In figure 2, we show the frequency shift (10) as a function of the number of atoms N in the BEC. For these calculations we assumed a distance of x_d = 14 μm. Experimental findings [14, 24] and theoretical analysis [15, 16] both suggest that using a superconducting microtrap such distances can be achieved. The frequency shift is presented for two different values of the dipole–dipole interaction parameter using three different models. First, we calculated the frequency shift (10) for a non-dipolar BEC, meaning that we used the semi-axes λ⁽⁰⁾_a according to (5). So the dipole–dipole interaction is only taken into account in the interaction between the BEC and its mirror. In figure 2, this model is labeled by 'non-dipolar TF' in the plot legend. In this case the ratio of the trapping frequencies ν = ω_x/ω_z is given by the inverse ratio of the semi-axes ν = λ⁽⁰⁾_z/λ⁽⁰⁾_x according to (5). The larger the value of ν, the more elongated the BEC in the z-direction. If the semi-axes λ⁽⁰⁾_x and λ⁽⁰⁾_y and the central density n⁽⁰⁾₀ are kept constant, the trap ratio ν becomes proportional to the number of atoms, which is easy to see using relation (6):

$$\begin{equation} \nu=\frac{\lambda_{z}^{(0)}}{\lambda_{x}^{(0)}}=\frac{15}{8\pi}\frac{N}{n_{0}^{(0)}\left(\lambda_{x}^{(0)}\right)^{2}\lambda_{y}^{(0)}}. \end{equation} \tag{ 12 }$$

Varying the number of atoms in this way is equivalent to changing the length of the BEC. Experimentally this could be achieved by adjusting the trap frequency ω_z according to the number of atoms N, such that relation (12) remains satisfied. Figure 2 shows that γ has a maximum. This maximum appears at an optimal length of the BEC as has been discussed above. Increasing the number of atoms above the optimal number leads to a smaller frequency shift, because contributions from the edges of the mirror BEC with opposite sign compensate for contributions from the central region. In the limit N → ∞, the frequency shift approaches 0. In order to detect the eddy current effect experimentally, we suggest using the frequency $\bar {\omega }_{x}$ of a long BEC as the reference frequency.

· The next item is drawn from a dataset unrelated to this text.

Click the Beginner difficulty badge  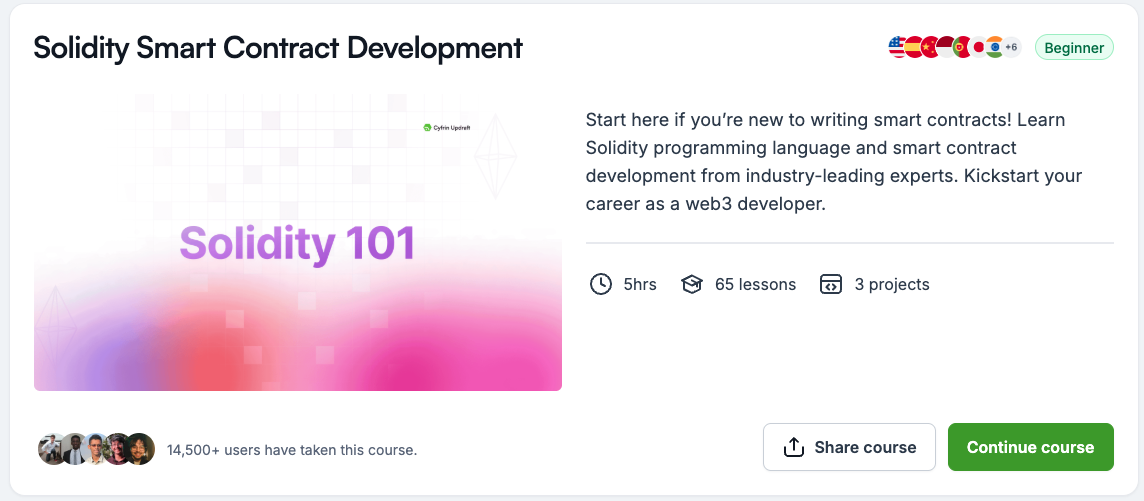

If the BEC is long enough, the frequency shift due to the eddy current effect is smaller than experimentally detectable. However, $\bar {\omega }_{x}$ would still include possible shifts due to other effects, like, for example, the Casimir–Polder force, which do not depend on N. With $\bar {\omega }_{x}$ as a reference, the frequency shift $\frac {\omega _{x}^{\prime }-\bar {\omega }_{x}}{\bar {\omega }_{x}}$ can be measured as a function of N. Since other surface forces do not have this characteristic dependence on the number of atoms, the curve is a fingerprint for the eddy current effect.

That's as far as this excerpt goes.